[WHAT THE TASK REQUIRES] Write out all entries word for word.

Stored records:
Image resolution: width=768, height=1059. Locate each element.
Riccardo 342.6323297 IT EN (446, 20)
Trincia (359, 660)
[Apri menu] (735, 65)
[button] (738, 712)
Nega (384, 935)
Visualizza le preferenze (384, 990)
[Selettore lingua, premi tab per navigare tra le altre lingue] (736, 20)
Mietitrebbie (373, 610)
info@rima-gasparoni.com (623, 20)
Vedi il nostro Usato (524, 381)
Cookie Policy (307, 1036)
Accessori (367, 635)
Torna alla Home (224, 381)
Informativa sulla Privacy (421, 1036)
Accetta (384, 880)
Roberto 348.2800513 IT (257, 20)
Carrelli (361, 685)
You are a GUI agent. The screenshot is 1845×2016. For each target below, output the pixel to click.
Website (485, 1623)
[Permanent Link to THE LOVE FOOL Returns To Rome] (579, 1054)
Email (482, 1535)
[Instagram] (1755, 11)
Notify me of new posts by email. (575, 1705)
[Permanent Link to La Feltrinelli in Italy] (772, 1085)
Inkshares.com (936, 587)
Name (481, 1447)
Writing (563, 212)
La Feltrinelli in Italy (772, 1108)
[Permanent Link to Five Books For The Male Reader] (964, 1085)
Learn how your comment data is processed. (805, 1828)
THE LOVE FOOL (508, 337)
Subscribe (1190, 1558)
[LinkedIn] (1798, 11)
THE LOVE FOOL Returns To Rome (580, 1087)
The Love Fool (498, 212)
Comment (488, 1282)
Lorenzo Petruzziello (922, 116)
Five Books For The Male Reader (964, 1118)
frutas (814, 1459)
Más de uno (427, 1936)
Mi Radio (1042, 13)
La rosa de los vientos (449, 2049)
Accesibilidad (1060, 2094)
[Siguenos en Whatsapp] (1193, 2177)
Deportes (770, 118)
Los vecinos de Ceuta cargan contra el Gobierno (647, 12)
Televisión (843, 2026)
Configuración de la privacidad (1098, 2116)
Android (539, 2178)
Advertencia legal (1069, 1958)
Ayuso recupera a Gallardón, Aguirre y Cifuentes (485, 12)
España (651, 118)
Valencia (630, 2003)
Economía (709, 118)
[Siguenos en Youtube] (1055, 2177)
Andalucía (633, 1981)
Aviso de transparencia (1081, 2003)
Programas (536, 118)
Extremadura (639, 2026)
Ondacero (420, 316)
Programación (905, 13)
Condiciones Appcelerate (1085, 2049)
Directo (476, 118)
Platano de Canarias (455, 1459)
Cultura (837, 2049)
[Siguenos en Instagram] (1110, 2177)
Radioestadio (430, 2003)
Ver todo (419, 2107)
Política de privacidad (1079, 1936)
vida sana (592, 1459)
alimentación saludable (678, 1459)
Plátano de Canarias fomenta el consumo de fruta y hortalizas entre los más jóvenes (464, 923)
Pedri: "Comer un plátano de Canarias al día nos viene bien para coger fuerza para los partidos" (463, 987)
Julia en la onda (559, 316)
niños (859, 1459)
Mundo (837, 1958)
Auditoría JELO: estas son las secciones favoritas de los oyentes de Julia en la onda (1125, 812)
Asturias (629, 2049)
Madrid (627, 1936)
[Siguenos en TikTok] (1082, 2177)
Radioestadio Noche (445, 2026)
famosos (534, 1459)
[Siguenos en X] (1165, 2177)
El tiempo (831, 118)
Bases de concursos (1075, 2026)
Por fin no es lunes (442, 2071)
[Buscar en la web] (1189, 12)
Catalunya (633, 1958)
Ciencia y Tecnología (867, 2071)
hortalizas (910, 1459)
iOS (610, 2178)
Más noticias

[ANSWER SECTION]
Image resolution: width=768, height=1059. Locate each element.
Riccardo 342.6323297 IT EN (446, 20)
Trincia (359, 660)
[Apri menu] (735, 65)
[button] (738, 712)
Nega (384, 935)
Visualizza le preferenze (384, 990)
[Selettore lingua, premi tab per navigare tra le altre lingue] (736, 20)
Mietitrebbie (373, 610)
info@rima-gasparoni.com (623, 20)
Vedi il nostro Usato (524, 381)
Cookie Policy (307, 1036)
Accessori (367, 635)
Torna alla Home (224, 381)
Informativa sulla Privacy (421, 1036)
Accetta (384, 880)
Roberto 348.2800513 IT (257, 20)
Carrelli (361, 685)
You are a GUI agent. The screenshot is 1845×2016. For each target below, output the pixel to click.
Website (485, 1623)
[Permanent Link to THE LOVE FOOL Returns To Rome] (579, 1054)
Email (482, 1535)
[Instagram] (1755, 11)
Notify me of new posts by email. (575, 1705)
[Permanent Link to La Feltrinelli in Italy] (772, 1085)
Inkshares.com (936, 587)
Name (481, 1447)
Writing (563, 212)
La Feltrinelli in Italy (772, 1108)
[Permanent Link to Five Books For The Male Reader] (964, 1085)
Learn how your comment data is processed. (805, 1828)
THE LOVE FOOL (508, 337)
Subscribe (1190, 1558)
[LinkedIn] (1798, 11)
THE LOVE FOOL Returns To Rome (580, 1087)
The Love Fool (498, 212)
Comment (488, 1282)
Lorenzo Petruzziello (922, 116)
Five Books For The Male Reader (964, 1118)
frutas (814, 1459)
Más de uno (427, 1936)
Mi Radio (1042, 13)
La rosa de los vientos (449, 2049)
Accesibilidad (1060, 2094)
[Siguenos en Whatsapp] (1193, 2177)
Deportes (770, 118)
Los vecinos de Ceuta cargan contra el Gobierno (647, 12)
Televisión (843, 2026)
Configuración de la privacidad (1098, 2116)
Android (539, 2178)
Advertencia legal (1069, 1958)
Ayuso recupera a Gallardón, Aguirre y Cifuentes (485, 12)
España (651, 118)
Valencia (630, 2003)
Economía (709, 118)
[Siguenos en Youtube] (1055, 2177)
Andalucía (633, 1981)
Aviso de transparencia (1081, 2003)
Programas (536, 118)
Extremadura (639, 2026)
Ondacero (420, 316)
Programación (905, 13)
Condiciones Appcelerate (1085, 2049)
Directo (476, 118)
Platano de Canarias (455, 1459)
Cultura (837, 2049)
[Siguenos en Instagram] (1110, 2177)
Radioestadio (430, 2003)
Ver todo (419, 2107)
Política de privacidad (1079, 1936)
vida sana (592, 1459)
alimentación saludable (678, 1459)
Plátano de Canarias fomenta el consumo de fruta y hortalizas entre los más jóvenes (464, 923)
Pedri: "Comer un plátano de Canarias al día nos viene bien para coger fuerza para los partidos" (463, 987)
Julia en la onda (559, 316)
niños (859, 1459)
Mundo (837, 1958)
Auditoría JELO: estas son las secciones favoritas de los oyentes de Julia en la onda (1125, 812)
Asturias (629, 2049)
Madrid (627, 1936)
[Siguenos en TikTok] (1082, 2177)
Radioestadio Noche (445, 2026)
famosos (534, 1459)
[Siguenos en X] (1165, 2177)
El tiempo (831, 118)
Bases de concursos (1075, 2026)
Por fin no es lunes (442, 2071)
[Buscar en la web] (1189, 12)
Catalunya (633, 1958)
Ciencia y Tecnología (867, 2071)
hortalizas (910, 1459)
iOS (610, 2178)
Más noticias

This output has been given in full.